Every line of the material is to be reproduced verbatim.

=======

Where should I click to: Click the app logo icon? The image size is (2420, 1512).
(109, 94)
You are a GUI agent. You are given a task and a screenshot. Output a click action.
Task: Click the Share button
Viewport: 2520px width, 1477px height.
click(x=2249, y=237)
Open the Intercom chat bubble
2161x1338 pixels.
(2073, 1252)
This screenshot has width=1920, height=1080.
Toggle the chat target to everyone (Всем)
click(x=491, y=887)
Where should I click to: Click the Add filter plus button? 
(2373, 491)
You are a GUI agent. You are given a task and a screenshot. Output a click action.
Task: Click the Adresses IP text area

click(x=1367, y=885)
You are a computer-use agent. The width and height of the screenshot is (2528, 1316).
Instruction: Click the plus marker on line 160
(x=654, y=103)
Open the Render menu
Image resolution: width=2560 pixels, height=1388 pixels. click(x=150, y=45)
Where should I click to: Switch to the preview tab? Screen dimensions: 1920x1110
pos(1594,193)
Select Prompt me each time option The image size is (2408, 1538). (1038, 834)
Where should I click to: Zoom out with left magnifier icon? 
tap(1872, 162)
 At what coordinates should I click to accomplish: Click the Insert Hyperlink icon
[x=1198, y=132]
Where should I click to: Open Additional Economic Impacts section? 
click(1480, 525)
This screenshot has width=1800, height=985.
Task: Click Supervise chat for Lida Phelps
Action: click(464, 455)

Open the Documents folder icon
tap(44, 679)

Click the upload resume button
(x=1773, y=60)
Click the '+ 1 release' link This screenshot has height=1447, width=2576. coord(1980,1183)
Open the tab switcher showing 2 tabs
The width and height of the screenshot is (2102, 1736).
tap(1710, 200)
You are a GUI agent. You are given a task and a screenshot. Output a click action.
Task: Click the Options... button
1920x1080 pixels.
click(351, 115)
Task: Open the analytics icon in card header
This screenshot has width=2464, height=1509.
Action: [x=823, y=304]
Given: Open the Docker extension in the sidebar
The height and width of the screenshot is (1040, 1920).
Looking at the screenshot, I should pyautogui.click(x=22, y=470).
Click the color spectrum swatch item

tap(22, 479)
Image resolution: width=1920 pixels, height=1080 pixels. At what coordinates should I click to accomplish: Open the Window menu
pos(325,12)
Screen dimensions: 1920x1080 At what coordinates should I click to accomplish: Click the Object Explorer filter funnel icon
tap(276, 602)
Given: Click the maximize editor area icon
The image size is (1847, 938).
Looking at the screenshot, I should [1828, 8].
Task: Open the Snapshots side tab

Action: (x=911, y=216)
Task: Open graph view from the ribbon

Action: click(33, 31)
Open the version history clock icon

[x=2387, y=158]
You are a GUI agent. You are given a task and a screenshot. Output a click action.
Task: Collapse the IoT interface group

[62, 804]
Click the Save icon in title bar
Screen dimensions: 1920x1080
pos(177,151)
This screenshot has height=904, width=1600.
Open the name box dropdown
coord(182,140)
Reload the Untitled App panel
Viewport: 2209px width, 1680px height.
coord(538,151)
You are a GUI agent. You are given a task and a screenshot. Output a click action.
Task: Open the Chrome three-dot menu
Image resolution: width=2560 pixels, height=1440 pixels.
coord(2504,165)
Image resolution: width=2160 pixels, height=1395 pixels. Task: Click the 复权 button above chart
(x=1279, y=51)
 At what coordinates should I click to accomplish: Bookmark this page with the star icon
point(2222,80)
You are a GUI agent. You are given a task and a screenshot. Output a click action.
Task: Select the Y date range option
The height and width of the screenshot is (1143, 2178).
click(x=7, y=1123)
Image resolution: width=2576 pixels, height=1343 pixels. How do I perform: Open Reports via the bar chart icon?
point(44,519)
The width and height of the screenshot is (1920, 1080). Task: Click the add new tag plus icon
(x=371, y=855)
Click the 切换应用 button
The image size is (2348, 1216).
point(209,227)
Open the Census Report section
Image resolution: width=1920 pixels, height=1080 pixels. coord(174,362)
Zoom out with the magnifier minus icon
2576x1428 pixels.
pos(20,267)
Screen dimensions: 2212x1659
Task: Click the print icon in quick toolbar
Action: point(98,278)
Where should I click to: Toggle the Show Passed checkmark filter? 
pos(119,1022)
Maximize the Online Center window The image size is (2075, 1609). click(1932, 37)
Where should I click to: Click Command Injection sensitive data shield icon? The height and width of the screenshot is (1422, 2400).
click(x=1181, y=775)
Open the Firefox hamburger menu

=======

Task output:
Where should I click to: Click the app logo icon? The image size is (2420, 1512).
(109, 94)
You are a GUI agent. You are given a task and a screenshot. Output a click action.
Task: Click the Share button
Viewport: 2520px width, 1477px height.
click(x=2249, y=237)
Open the Intercom chat bubble
2161x1338 pixels.
(2073, 1252)
This screenshot has width=1920, height=1080.
Toggle the chat target to everyone (Всем)
click(x=491, y=887)
Where should I click to: Click the Add filter plus button? 
(2373, 491)
You are a GUI agent. You are given a task and a screenshot. Output a click action.
Task: Click the Adresses IP text area

click(x=1367, y=885)
You are a computer-use agent. The width and height of the screenshot is (2528, 1316).
Instruction: Click the plus marker on line 160
(x=654, y=103)
Open the Render menu
Image resolution: width=2560 pixels, height=1388 pixels. click(x=150, y=45)
Where should I click to: Switch to the preview tab? Screen dimensions: 1920x1110
pos(1594,193)
Select Prompt me each time option The image size is (2408, 1538). (1038, 834)
Where should I click to: Zoom out with left magnifier icon? 
tap(1872, 162)
 At what coordinates should I click to accomplish: Click the Insert Hyperlink icon
[x=1198, y=132]
Where should I click to: Open Additional Economic Impacts section? 
click(1480, 525)
This screenshot has width=1800, height=985.
Task: Click Supervise chat for Lida Phelps
Action: click(464, 455)

Open the Documents folder icon
tap(44, 679)

Click the upload resume button
(x=1773, y=60)
Click the '+ 1 release' link This screenshot has height=1447, width=2576. coord(1980,1183)
Open the tab switcher showing 2 tabs
The width and height of the screenshot is (2102, 1736).
tap(1710, 200)
You are a GUI agent. You are given a task and a screenshot. Output a click action.
Task: Click the Options... button
1920x1080 pixels.
click(351, 115)
Task: Open the analytics icon in card header
This screenshot has width=2464, height=1509.
Action: [x=823, y=304]
Given: Open the Docker extension in the sidebar
The height and width of the screenshot is (1040, 1920).
Looking at the screenshot, I should pyautogui.click(x=22, y=470).
Click the color spectrum swatch item

tap(22, 479)
Image resolution: width=1920 pixels, height=1080 pixels. At what coordinates should I click to accomplish: Open the Window menu
pos(325,12)
Screen dimensions: 1920x1080 At what coordinates should I click to accomplish: Click the Object Explorer filter funnel icon
tap(276, 602)
Given: Click the maximize editor area icon
The image size is (1847, 938).
Looking at the screenshot, I should [1828, 8].
Task: Open the Snapshots side tab

Action: (x=911, y=216)
Task: Open graph view from the ribbon

Action: click(33, 31)
Open the version history clock icon

[x=2387, y=158]
You are a GUI agent. You are given a task and a screenshot. Output a click action.
Task: Collapse the IoT interface group

[62, 804]
Click the Save icon in title bar
Screen dimensions: 1920x1080
pos(177,151)
This screenshot has height=904, width=1600.
Open the name box dropdown
coord(182,140)
Reload the Untitled App panel
Viewport: 2209px width, 1680px height.
coord(538,151)
You are a GUI agent. You are given a task and a screenshot. Output a click action.
Task: Open the Chrome three-dot menu
Image resolution: width=2560 pixels, height=1440 pixels.
coord(2504,165)
Image resolution: width=2160 pixels, height=1395 pixels. Task: Click the 复权 button above chart
(x=1279, y=51)
 At what coordinates should I click to accomplish: Bookmark this page with the star icon
point(2222,80)
You are a GUI agent. You are given a task and a screenshot. Output a click action.
Task: Select the Y date range option
The height and width of the screenshot is (1143, 2178).
click(x=7, y=1123)
Image resolution: width=2576 pixels, height=1343 pixels. How do I perform: Open Reports via the bar chart icon?
point(44,519)
The width and height of the screenshot is (1920, 1080). Task: Click the add new tag plus icon
(x=371, y=855)
Click the 切换应用 button
The image size is (2348, 1216).
point(209,227)
Open the Census Report section
Image resolution: width=1920 pixels, height=1080 pixels. coord(174,362)
Zoom out with the magnifier minus icon
2576x1428 pixels.
pos(20,267)
Screen dimensions: 2212x1659
Task: Click the print icon in quick toolbar
Action: point(98,278)
Where should I click to: Toggle the Show Passed checkmark filter? 
pos(119,1022)
Maximize the Online Center window The image size is (2075, 1609). click(1932, 37)
Where should I click to: Click Command Injection sensitive data shield icon? The height and width of the screenshot is (1422, 2400).
click(x=1181, y=775)
Open the Firefox hamburger menu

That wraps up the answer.